**Directive:** Reproduce every line of the material with "arrow button" swapped for "arrow icon" and nothing else altered, leaving out the pictures.

::: Data for this exercise :::

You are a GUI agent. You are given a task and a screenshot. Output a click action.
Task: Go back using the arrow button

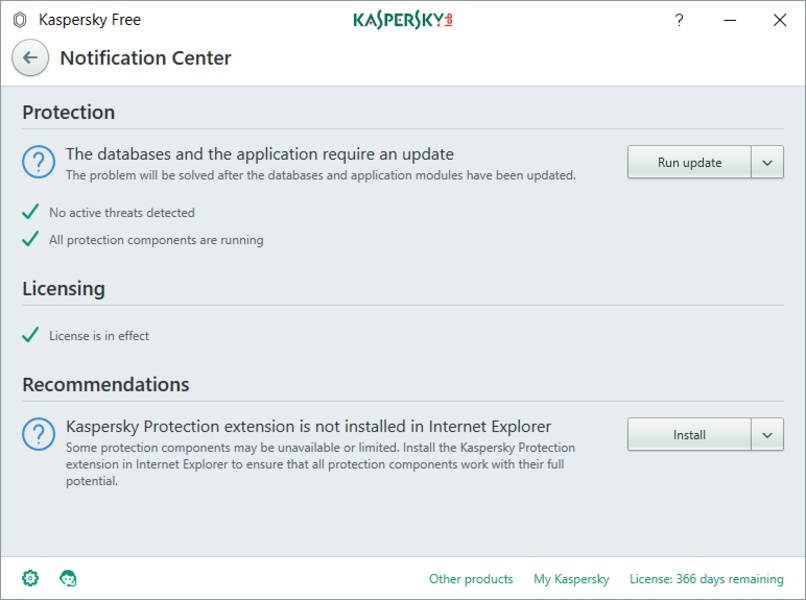tap(30, 58)
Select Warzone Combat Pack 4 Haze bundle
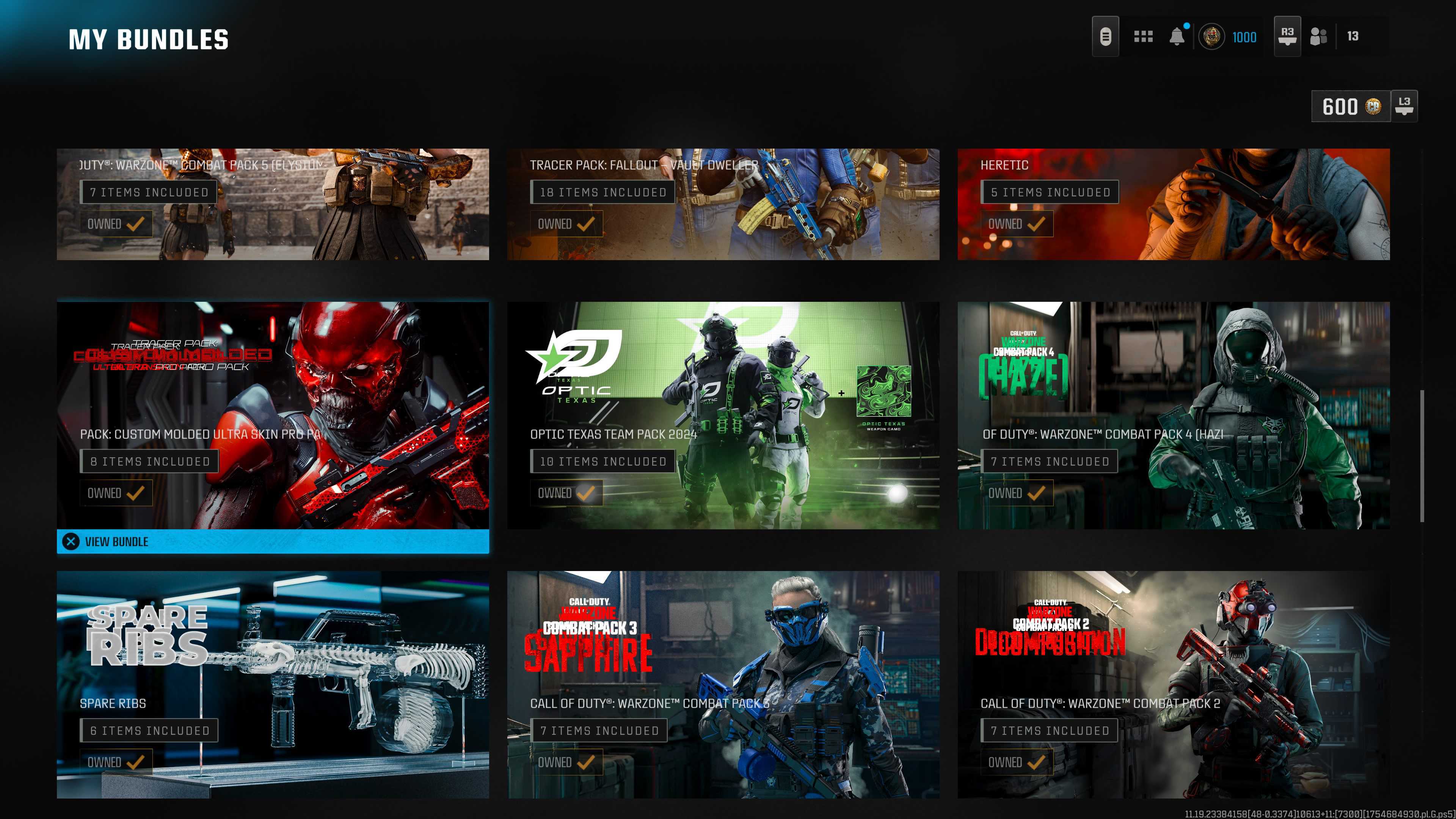This screenshot has width=1456, height=819. (1173, 416)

:::

**Final answer:**
You are a GUI agent. You are given a task and a screenshot. Output a click action.
Task: Go back using the arrow icon

tap(30, 58)
Select Warzone Combat Pack 4 Haze bundle
This screenshot has width=1456, height=819. (1173, 416)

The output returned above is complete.